The health department has told social care providers that some medicines may take up to five times as long to be delivered as they do now in the event of a no-deal Brexit, with guidance suggesting the government may be expecting greater disruption to supplies than it was earlier this year.
Guidance published this week by the Department for Health and Social Care – just days before the department said its contingency arrangements would ensure medicines would be transported without disruption – warns adult social care providers that medical supplies they are used to ordering from EU suppliers with a day or two’s notice could take up to five days to arrive if the UK crashes out without a deal.
Providers had previously been told to allow “around three days” for these deliveries, in a letter from then-health minister Caroline Dinenage in February, to prepare for a potential no-deal Brexit on 29 March.
And in an announcement today, health minister Chris Skidmore said DHSC was making arrangements to ensure "supply of medical goods remains uninterrupted as we leave the EU". DHSC opened bids for a £25m "express freight services" contract to transport medicines in a no-deal Brexit last month, and the department said today the deal would ensure medical supplies were delivered "within one to four days".
But social care organisations that rely on short-term deliveries from the EU have separately been told to allow more time for deliveries in the event of a no-deal Brexit on 31 October “to help address any local supply issues”.
This week's guidance also instructs social care providers to ensure they are prepared to receive stock deliveries of medicines outside normal hours.
Providers are also expected to have contingency plans in place that address “risks and issues associated with” the supply of non-clinical goods and services, which include IT service agreements and infrastructure, food and laundry services, it said.
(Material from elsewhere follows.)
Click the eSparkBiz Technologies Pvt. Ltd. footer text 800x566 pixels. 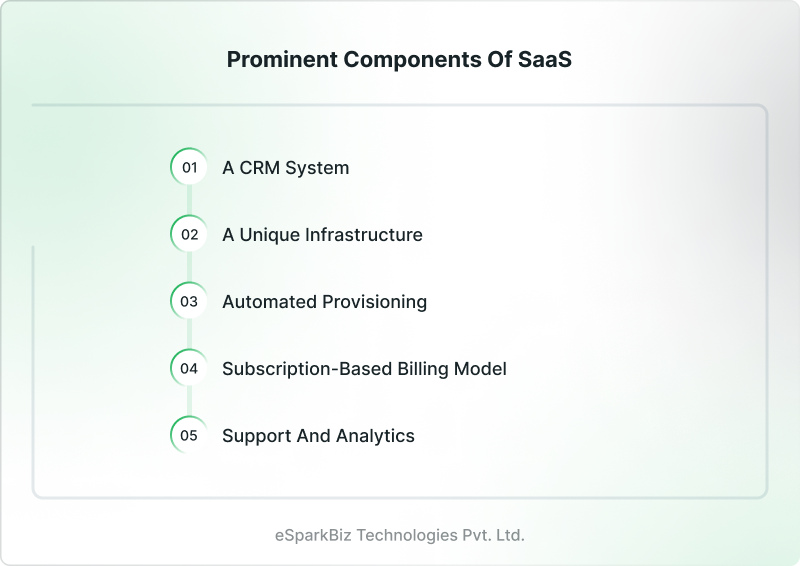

Nadra Ahmed, chair of the National Care Association, told CSW that the guidance was not wholly unexpected but that "it's not comfortable, it's not easy".
Ahmed said providers would be able to give pharmacies extra notice when ordering regular medicines from pharmacies. She added that DHSC has so far indicated it is confident its contingency planning will work as intended and that any delays will be "short-lived and short".
However, she said it was impossible to predict exactly what would happen on 1 November in a no-deal scenario.
"Delays could have a fundamental impact on the wellbeing of an individual or service. We’ll only know when it starts to happen... what concerns us is if that five days turns into 10," she said.
She added that the Care Quality Commission, which regulates care providers, will measure their performance against the service they provide. "There is no leeway for us so it is imperative that providers have what they’re required to have at the time that they’re required to have it," she said.
She also said there was some uncertainty about the arrangements for delivering drugs needed at short notice or for medicines with a short shelf life, such as insulin. She said providers were working on the assumption that these medicines would be deliered more quickly using the express freight service.
DHSC has urged providers not to stockpile medicines, medical devices or clinical consumables. Pharmaceutical companies have been asked to build up buffer stocks, but individual care providers doing so “could cause shortages in other areas and put other service users at risk”, the guidance said.
“You should also tell service users not to store additional medicines, medical devices or clinical consumables at home,” it added.
Social care and healthcare providers have been told to report problems to the National Supply Disruption Response, a unit set up by DHSC as part of its Brexit contingency planning.
“The NSDR can help with disruption to the supply of medicines and vaccines, medical devices and clinical consumables that normal procedures can’t resolve,” the guidance stated.
The guidance was one of several documents DHSC published this week to help health and social care providers prepare for no deal.
Another sets out arrangements for charging EU nationals who do not live in the UK for NHS services.
The guidance confirms that EU and EEA nationals who live in the UK will continue to access free healthcare, whether or not they have settled status. It confirms that requirements for all patients to provide proof of residence, such as a tenancy agreement or utility bill, will stay in place. Urgent treatment will be exempt so GP services and A&E and maternity departments will be expected to deliver services without this evidence and investigate patients' residential status later, it says.
NHS staff are being told to use an eight-page “toolkit” to determine whether patients are entitled to free healthcare. The document lists questions designed to demonstrate residency, including whether people can prove they have a UK address or bank account, or that they are working or have family in the UK.